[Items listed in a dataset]
------------------------

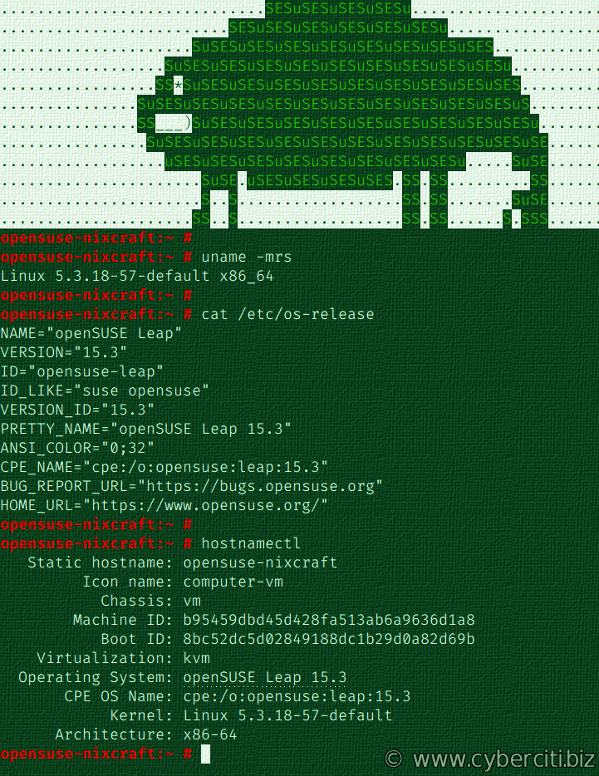Click the PRETTY_NAME line in os-release output
The image size is (599, 776).
point(146,429)
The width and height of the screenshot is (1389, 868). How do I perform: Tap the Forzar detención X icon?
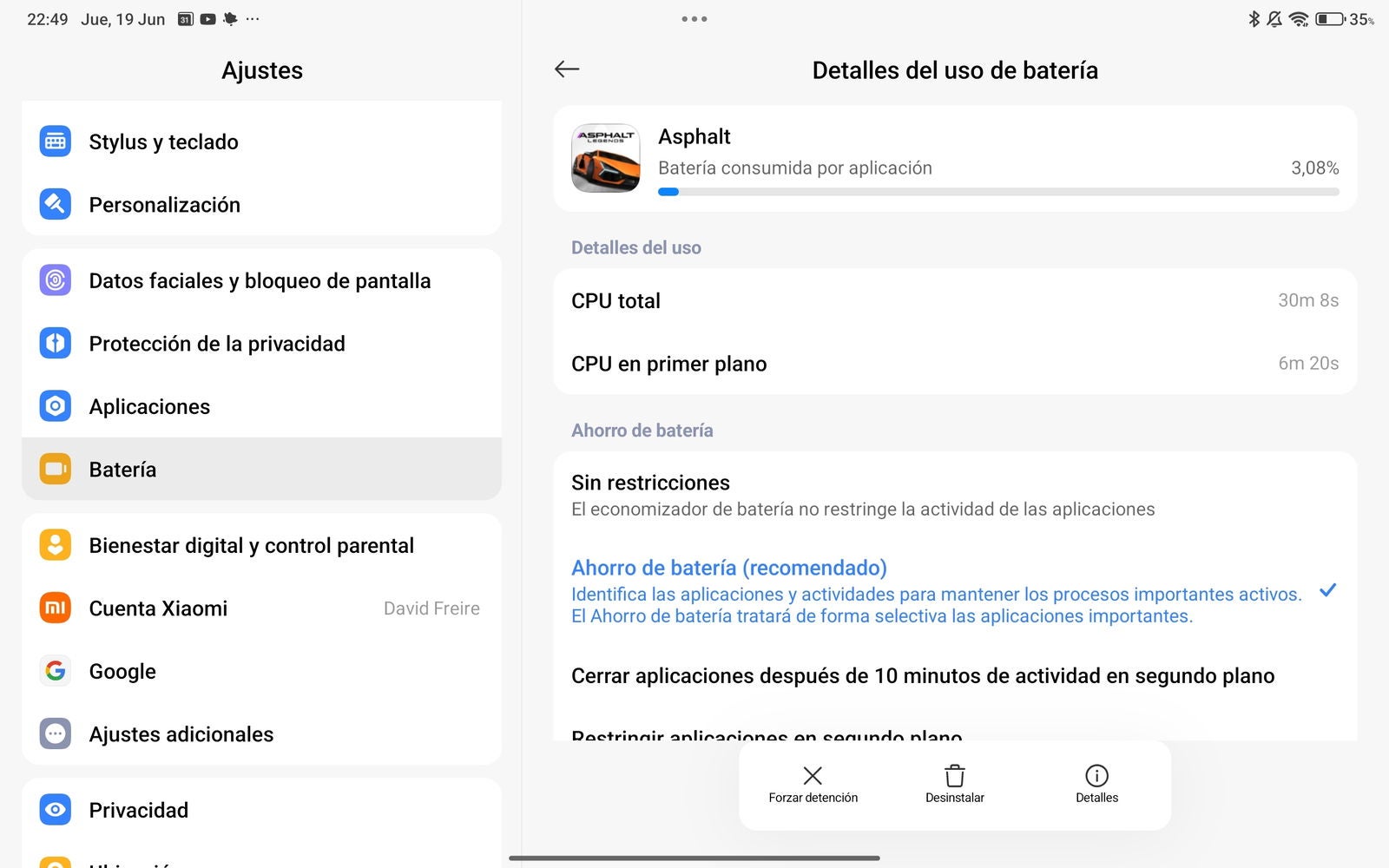[x=813, y=775]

------------------------

**WHAT THE EXERCISE ASKS**
Return exactly the line containing "The width and" and every line after it, up to and including the final line of the entries above. Pictures stay out.

**THE ANSWER**
The width and height of the screenshot is (1389, 868). How do I perform: Tap the Forzar detención X icon?
[x=813, y=775]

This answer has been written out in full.